"Woman Tries to Reintegrate into Society, Family after Leaving Prison"
Reviewed by Min Jung
Posted April 23, 2011
Thriller
I was pleasantly surprised when I received this book and saw
that it had been autographed by the author. "Hope you enjoy!" I did more than enjoy this book about Helena (Lena) Hunter
who has just been released from prison. The book actually
opens on her last night in prison, and that's when we get a
glimpse into her life "inside," where she was known only as
"Lucky." This was a persona she created solely to survive. Lena's reintegration to freedom is not easy as prison was
difficult. Her original five-year sentence was stretched to
eight because of events that happened within the walls, and
she struggles daily to remember that the skills that kept
her alive in prison will lead her back there. Her reunion
with her family is equally interesting, as she served time
for killing her maternal grandmother. While some relatives
understand what happened, some clearly do not, and Lena is
not in a rush to talk about it. The most heart-wrenching
reunion, though, is with her 14-year-old daughter, who never
saw her while she was away. The book seamlessly takes the reader from Lena's life on the
inside, to her life on the outside, and then back to life
before prison and to the events that led up her prison
sentence. While I am normally not fond of books that jump
back and forth (especially among three different places in
time), Ms. Little does this so effortlessly that the reader
is easily transported to each scene. Ms. Little's pacing could not be better. In the scenes
leading up to Lena's imprisonment, there is a sense of
foreboding. In the prison scenes, there is a sense of
urgency. And in the scenes during her parole period, you
can feel Lena's unease and anxiety about how to survive on
the outside after being institutionalized. This was an excellent book about a multi-faceted character
who is inspirational, yet heart-breaking. I couldn't read
it fast enough.
Learn more about Jump
SUMMARY
Killing her grandmother was a choice Helena Hunter made all
by herself, but she wasn't thinking about the consequences
of her actions when she pulled the trigger. Back home after
eight years in prison, she finds that the little girl she
left behind is now a teenage stranger who thinks her mother
might be a monster. The family members who labeled her the
black sheep want her to forget the fact that they all played
a part in her downfall. And the wonder of being free again
is overshadowed by the fear of a future filled with
uncertainty. Shaking the stigma of incarceration proves to be more than
Lena bargained for. Before her life went to hell, she was a
middle-class computer geek and a proud parent. Now that
she's been labeled a menace to society, she is a walking,
talking poster child for what can happen to victims who take
the law into their own hands. Experience is the best teacher, though, and whatever lessons
Lena hasn't learned, she soon will--from the most unlikely
sources. Complete freedom is possible, but only when the
truth is finally revealed and the ghosts from her past are
exorcised. Those brave enough to step into Lena's world will be left
asking themselves one burning question: "What would I have
done?"
ExcerptThe Crime… I was standing over the body with the gun still smoking
in the palm of my hand when the police finally arrived to
secure the scene. I hadn’t come to kill her and I didn’t
really mean to end her life the way I did, but that was the
result. What was supposed to be a rational discussion
quickly turned into a shouting match and then a crime scene.

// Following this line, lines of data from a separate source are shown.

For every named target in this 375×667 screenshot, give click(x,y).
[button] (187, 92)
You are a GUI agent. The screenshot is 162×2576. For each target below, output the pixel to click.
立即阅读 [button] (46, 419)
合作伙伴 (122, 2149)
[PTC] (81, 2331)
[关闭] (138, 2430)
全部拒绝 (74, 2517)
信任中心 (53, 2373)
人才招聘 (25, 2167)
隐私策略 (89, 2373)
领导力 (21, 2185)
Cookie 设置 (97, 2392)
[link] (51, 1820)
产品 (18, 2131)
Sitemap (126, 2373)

I don’t really remember putting the gun in my purse
before I left my apartment. I don’t remember consciously
digging it out in the heat of the moment, aiming it and
pulling the trigger. All I know is that I did.
I do remember watching her body fall to the floor and
take its last breath. I remember those eyes, focused on my
face in a way they never had before, silently accusing me
of losing my mind. And maybe I did lose it for a moment. At
least that’s what my public defender told the jury. That I
had been temporarily unstable, incapable of making rational
decisions at the time of the murder. He came up with that
brilliant defense after I told him I had been tripping out
on Ecstasy and tripping bad. It was ultimately what kept me
from earning myself a Murder One charge and for that I
guess I should consider myself grateful.
One after another, people who thought they knew me took
the stand and testified that I had not been a drug user
before. Not to discredit me, though the prosecutor worked
that angle, but to help me prove that I was a neophyte, ill-
equipped to handle the side effects of a sneaky drug like
Ecstasy. Supposedly, I didn’t know what I was getting into
when I took the pill and I didn’t know what I was really
doing when I pulled the trigger. It was my first time
experimenting with drugs and now I was a poster child for
just saying no.
But the thing is this. I knew.
Is there a drug in existence, in the entire world, that
can numb the mind and the heart so much that you don’t
realize you’re aiming the barrel of a pistol at your
grandmother’s heart?
I don’t think so and the jury didn’t either.
* * * * *
The Consequences…
The goddamn jury doesn’t even deliberate a respectable
amount of time. They hide in a room for two hours and
twenty-two minutes and then they emerge with the fate of my
life in their hands. I rise along with everyone else in the
courtroom and crumble to the floor minutes later.
"We find the defendant guilty of Involuntary
Manslaughter," the foreman announces. He is a round man,
short and balding. He combs the hair on one side of his
head over the gleaming dome in the center, to connect with
the hair on the other side. I have spent the better part of
my trial staring at him, asking myself why he doesn’t just
go out and buy himself a toupee. Wondering if he knows how
silly he looks.
But the last laugh is on me. I am the one who will be
going to the state correctional facility for women and he
will be the one looking silly all the way home.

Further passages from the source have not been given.